◆ Passage provided:
While Sundial Growers has an advantage that they can acquire companies with their cash, and support any business that has not achieved net earnings positive yet, building a core business to work with should simultaneously be a priority. The advantage that Sundial Growers enjoys right now is that nearly all cannabis stocks are undervalued marijuana stocks. Any acquisition is done so at below-market rates.
Still, what I find interesting is that Sundial Growers’ numbers, its financials, are going to be supported by the acquisitions they make, not their ability to grow, produce, and sell a product. That seems ironic to me.
Sundial Growers just announced another acquisition of Alcanna, Inc., a liquor retailer that also owns 62% of another cannabis dispensary system. This gives access to 62 more dispensaries on top of the 100 that Inner Spirit is providing Sundial Growers. So, Sundial Growers will certainly have access to what is likely the most dispensaries in Canada and, I am betting that Sundial will ultimately close on the remaining 32%.
This is huge. But, will it help?
One of the knee-jerk reactions I had to this was that Alcanna may not have revenue growth rates that are impressive simply because alcohol sales are anything but impressive from a growth standpoint. But, this does give Sundial Growers those 62 other dispensaries. That is where the growth will be.
Switching gears on acquisitions?
One thing I have been watching is that Sundial Growers has steadily been acquiring shares of the Valens Company VLNCF Stock. At the same time, Sundial Growers has been acquiring shares of Auxly Cannabis CBWTF Stock but, they have since decreased the position size. I felt certain that Auxly would be a take-over target. But, the reversal of shares may signal a change in direction or thinking.
In the meantime, Sundial is still actively acquiring the Valens Company. That may be a stock to watch simply because there will be a complete acquisition of all the shares of the company. Should Sundial Growers move forward with that, this would create a behemoth company.
The Sundial Growers SNDL Stock Comparison
Here are the numbers for comparing the cannabis companies on my Complete List of Top 100 Cannabis companies:
- #9 Market Cap: $1.3B
- #77 Revenue Growth Rate: -6.1%
- #91 Gross Margins: -31%
- #70 Operating Efficiencies: 191.9%
- #85 EBITDA/Revenue: -197%
- #10 Cash/Debt Ratio: 2,100%
- #6 Total Assets $1B
The numbers are not outstanding by any means. But, it is that cash position that really gets this cannabis company the ability to perform. Without the cash, Sundial Growers would have a difficult time getting financial numbers that are worthwhile.

◆ Extracted information:
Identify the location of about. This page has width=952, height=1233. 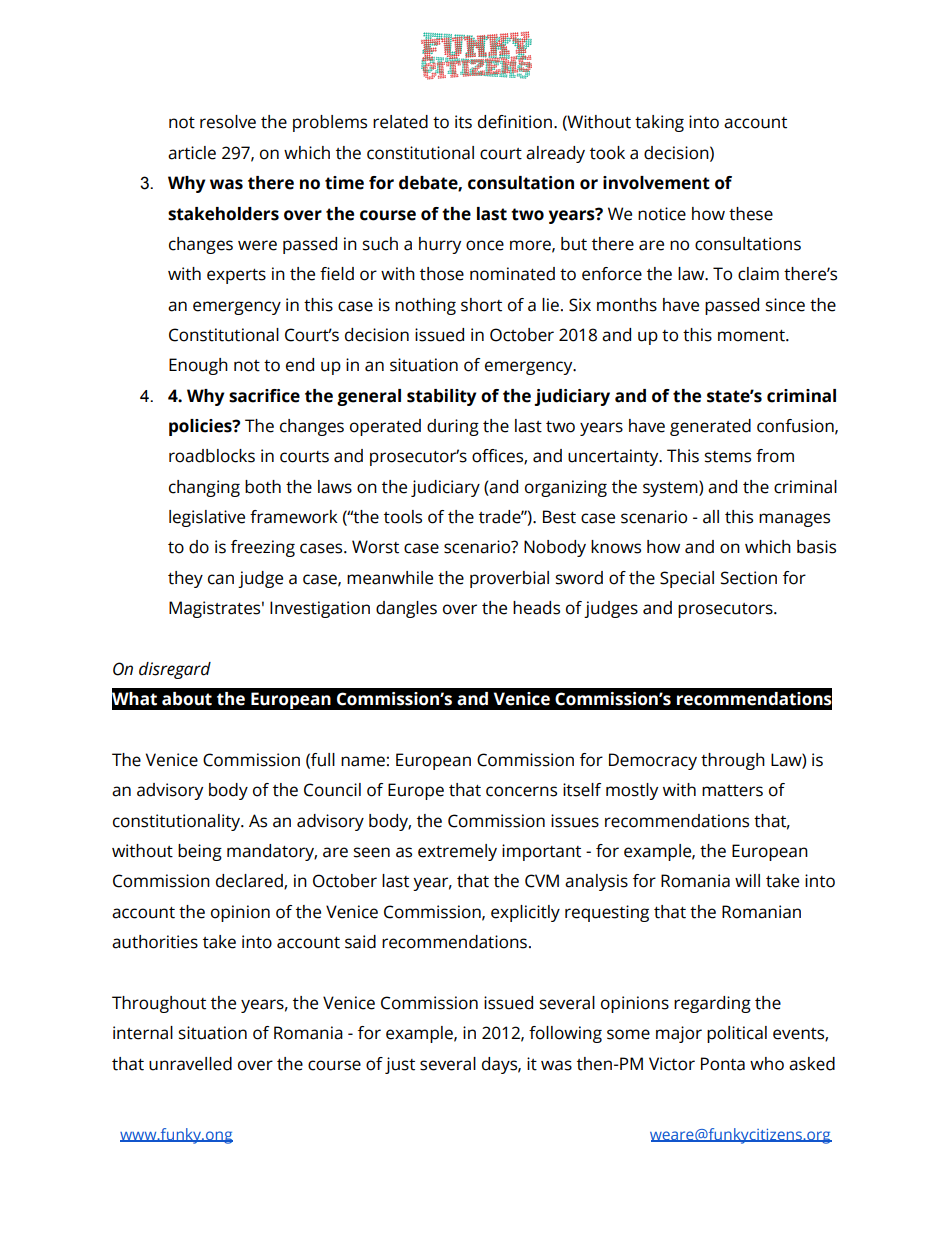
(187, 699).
* * *
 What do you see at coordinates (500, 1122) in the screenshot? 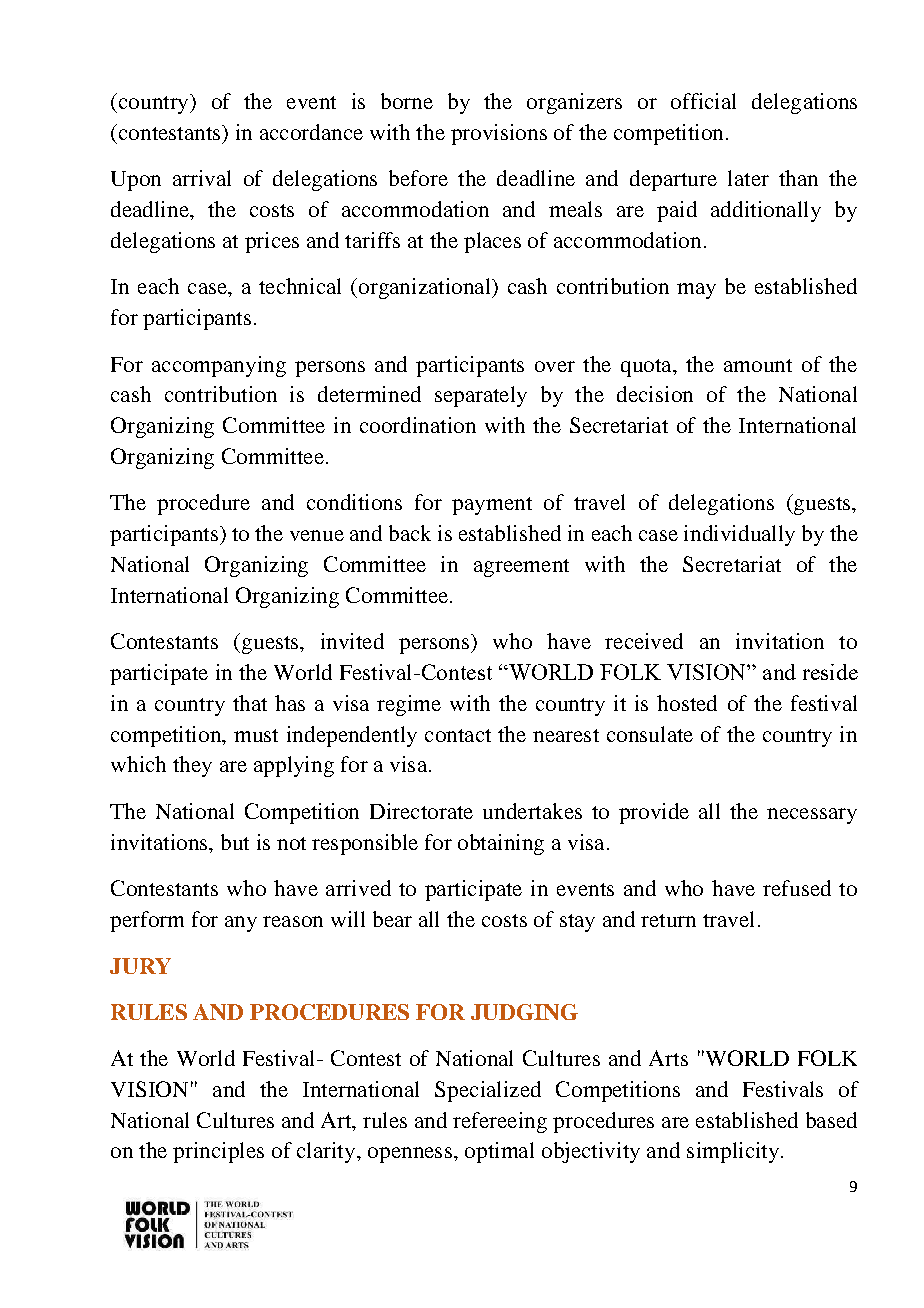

◆ What is needed: Return the passage of the Sundial Growers article that begins at the words "The Sundial Growers" and stops after "that are worthwhile.", copied word for word.

◆ Task solution:
The Sundial Growers SNDL Stock Comparison
Here are the numbers for comparing the cannabis companies on my Complete List of Top 100 Cannabis companies:
- #9 Market Cap: $1.3B
- #77 Revenue Growth Rate: -6.1%
- #91 Gross Margins: -31%
- #70 Operating Efficiencies: 191.9%
- #85 EBITDA/Revenue: -197%
- #10 Cash/Debt Ratio: 2,100%
- #6 Total Assets $1B
The numbers are not outstanding by any means. But, it is that cash position that really gets this cannabis company the ability to perform. Without the cash, Sundial Growers would have a difficult time getting financial numbers that are worthwhile.